Tomás sorriu também, mas não desistiu de contra-
atacar.
— Ah, não sei. Talvez a filha do Giancarlo tenha
razão e você esteja um pouco ultrapassado.
— Quer dormir na firma hoje? — Voltei a ficar sério.
— De jeito nenhum, chefe. — Senti o medo em sua
voz.
— Então se retire. — Apontei o caminho do
elevador.
— Sim, senhor. — Foi para lá depressa e sem olhar
para trás. Gargalhei em um tom quase inaudível,
adorava trocar piada e me divertir com ele.

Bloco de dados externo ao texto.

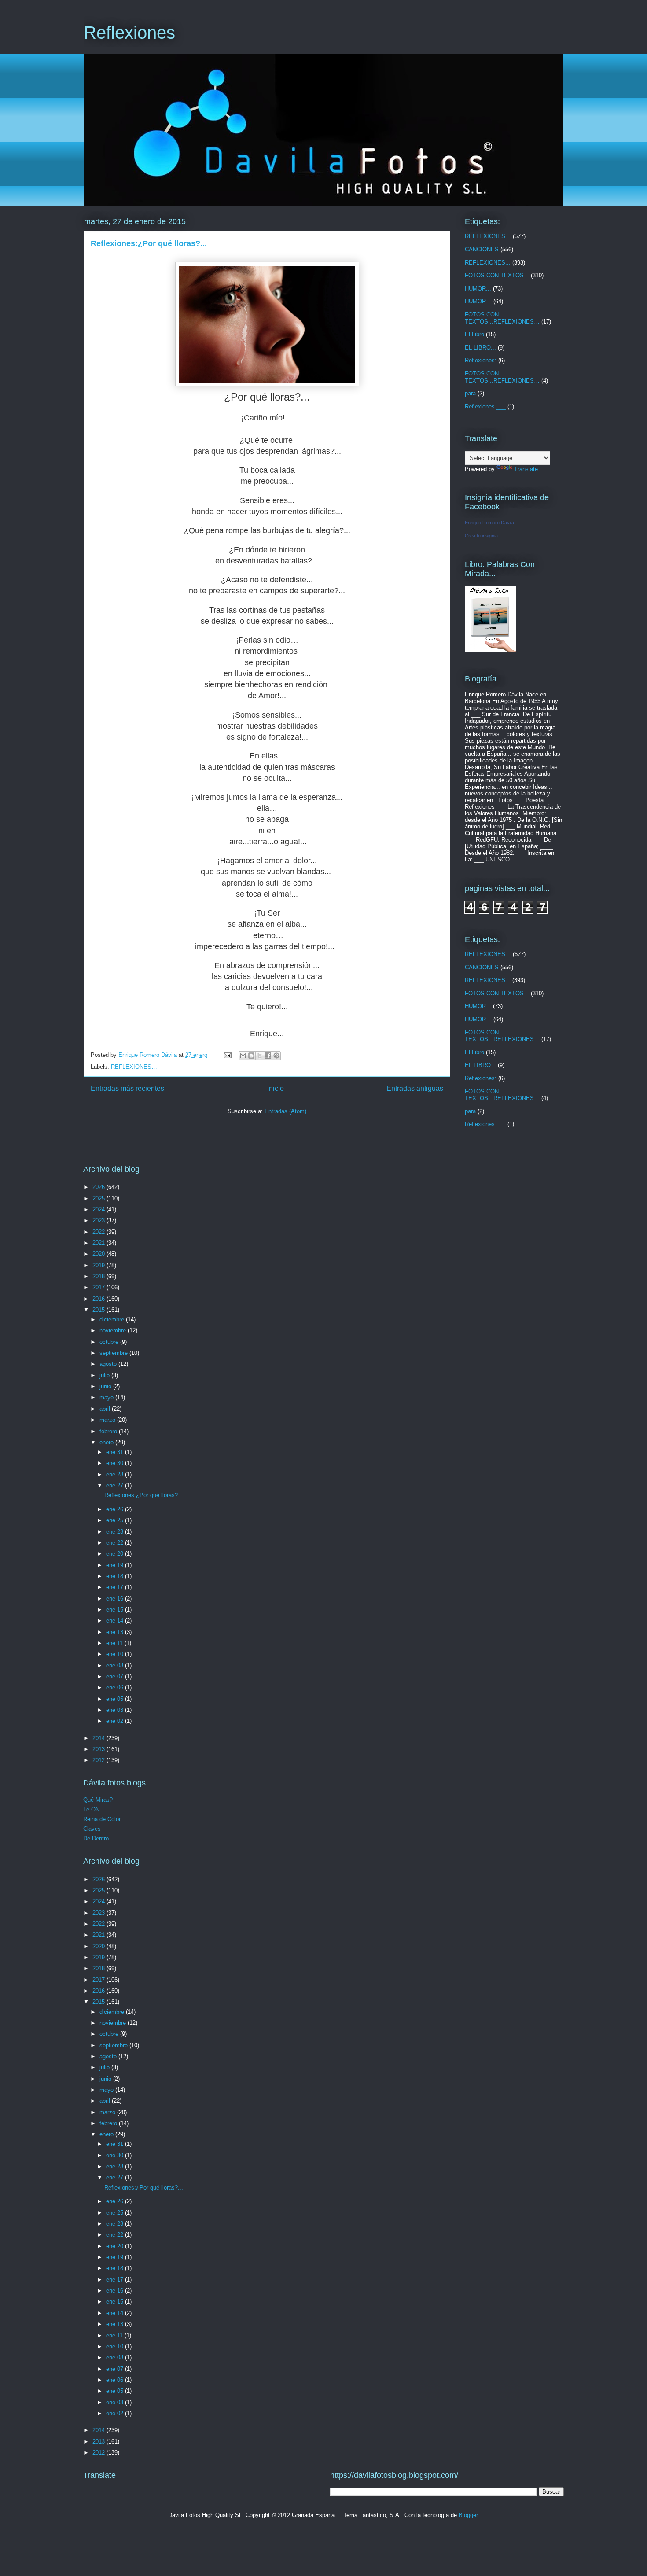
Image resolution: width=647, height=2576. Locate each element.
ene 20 (115, 1553)
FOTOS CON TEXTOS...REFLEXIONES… (502, 318)
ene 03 (115, 1710)
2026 (99, 1187)
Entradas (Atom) (285, 1111)
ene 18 (115, 1576)
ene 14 (115, 1620)
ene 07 (115, 1676)
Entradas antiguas (414, 1088)
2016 (99, 1298)
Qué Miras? (98, 1799)
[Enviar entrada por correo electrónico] (227, 1055)
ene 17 (115, 1587)
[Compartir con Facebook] (268, 1055)
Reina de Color (102, 1819)
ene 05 (115, 1699)
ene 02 (115, 1721)
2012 (99, 1760)
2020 (99, 1254)
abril (105, 1409)
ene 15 (115, 1609)
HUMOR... (478, 288)
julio (105, 1375)
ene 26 (115, 1509)
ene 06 (115, 1687)
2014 (99, 1738)
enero (107, 1442)
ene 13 (115, 1632)
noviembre (113, 1330)
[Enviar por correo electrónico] (243, 1055)
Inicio (275, 1088)
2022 (99, 1232)
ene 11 (115, 1643)
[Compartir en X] (259, 1055)
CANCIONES (482, 249)
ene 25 (115, 1520)
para (470, 393)
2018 (99, 1276)
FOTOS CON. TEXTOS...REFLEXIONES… (502, 377)
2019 (99, 1265)
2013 (99, 1749)
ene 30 (115, 1463)
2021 (99, 1243)
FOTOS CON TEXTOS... (497, 275)
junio (106, 1386)
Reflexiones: (480, 360)
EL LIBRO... (480, 347)
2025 (99, 1198)
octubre (109, 1342)
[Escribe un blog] (251, 1055)
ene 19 (115, 1565)
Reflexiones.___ (485, 406)
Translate (526, 469)
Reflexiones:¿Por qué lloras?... (149, 243)
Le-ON (91, 1809)
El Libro (474, 334)
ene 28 (115, 1474)
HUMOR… (478, 301)
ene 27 (115, 1485)
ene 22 (115, 1542)
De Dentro (96, 1838)
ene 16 (115, 1598)
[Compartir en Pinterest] (276, 1055)
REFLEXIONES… (134, 1067)
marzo (108, 1420)
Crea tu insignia (481, 535)
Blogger (468, 2515)
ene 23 (115, 1531)
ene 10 (115, 1654)
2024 (99, 1209)
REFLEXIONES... (488, 262)
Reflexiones (129, 32)
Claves (92, 1828)
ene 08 (115, 1665)
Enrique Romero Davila (489, 522)
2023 (99, 1220)
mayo (107, 1397)
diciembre (112, 1319)
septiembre (114, 1353)
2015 (99, 1309)
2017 (99, 1287)
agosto (108, 1364)
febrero (109, 1431)
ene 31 (115, 1452)
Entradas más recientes (127, 1088)
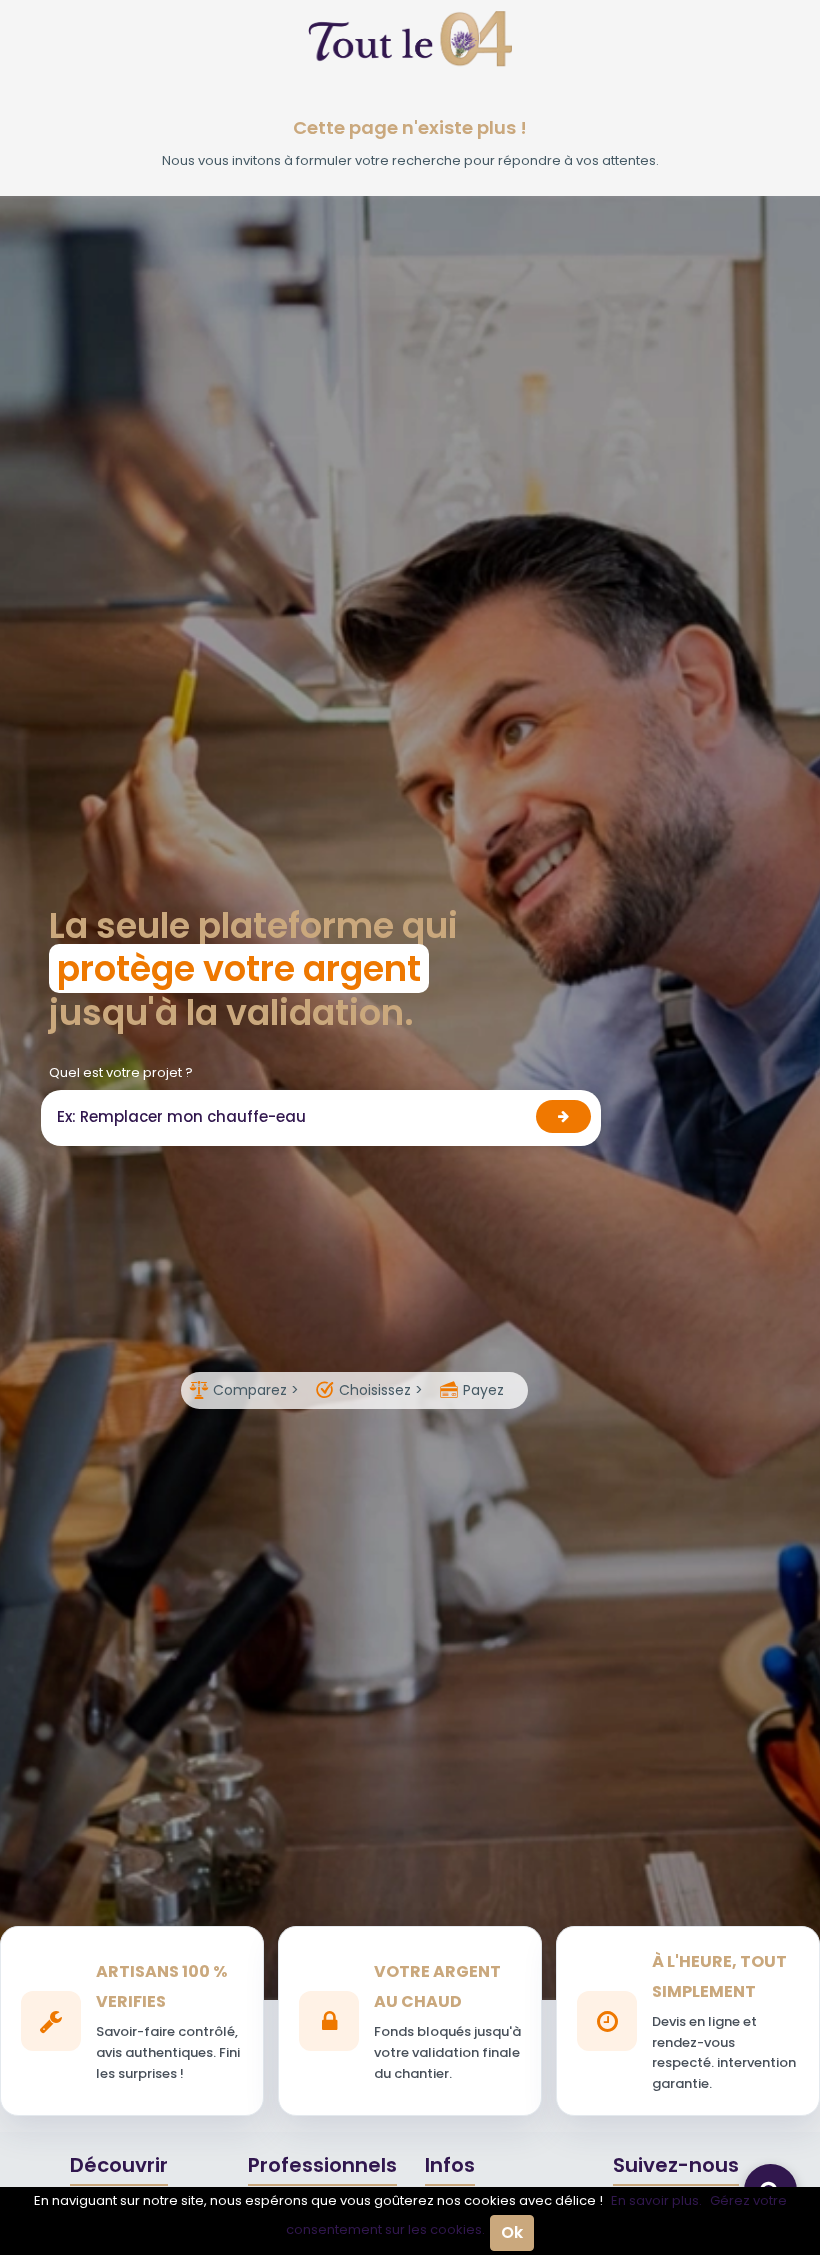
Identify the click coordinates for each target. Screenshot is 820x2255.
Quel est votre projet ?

Entrei no corredor de acesso à sala do Giancarlo
que, assim como a minha e todas as outras, tinha uma
fachada de vidro dando visão para o interior do grande
espaço. Cumprimentei sua secretária antes de
ultrapassar a porta para encontrá-lo terminando de
preparar o seu cappuccino na máquina.
O aroma inconfundível do café somado ao leite
cremoso inundou o ambiente sofisticado, as paredes
azuis eclesiástico se harmonizavam com os móveis em
tons de cinza, além dos detalhes em madeira caramelo,
o que tornava tudo mais aconchegante.
Sentei no sofá de couro e cruzei as pernas.
— O que houve com você? — O olhar do homem de
trinta e oito anos me examinou de cima a baixo. Eu era
apenas dois anos mais velho que ele e isso não mudava
nada, tendo em vista que o infeliz por vezes era mais
sagaz.
— Um pequeno furacão esbarrou em mim —
expliquei, me julgando internamente por ter ficado duro
diante da filha dele.
Isso me tornava filho da puta demais.
— Servido? — Giancarlo ofereceu a xícara que
exalava o vapor cheiroso, todavia, com um movimento
de mão, recusei.
— Prefiro uísque. Na verdade, estou necessitando.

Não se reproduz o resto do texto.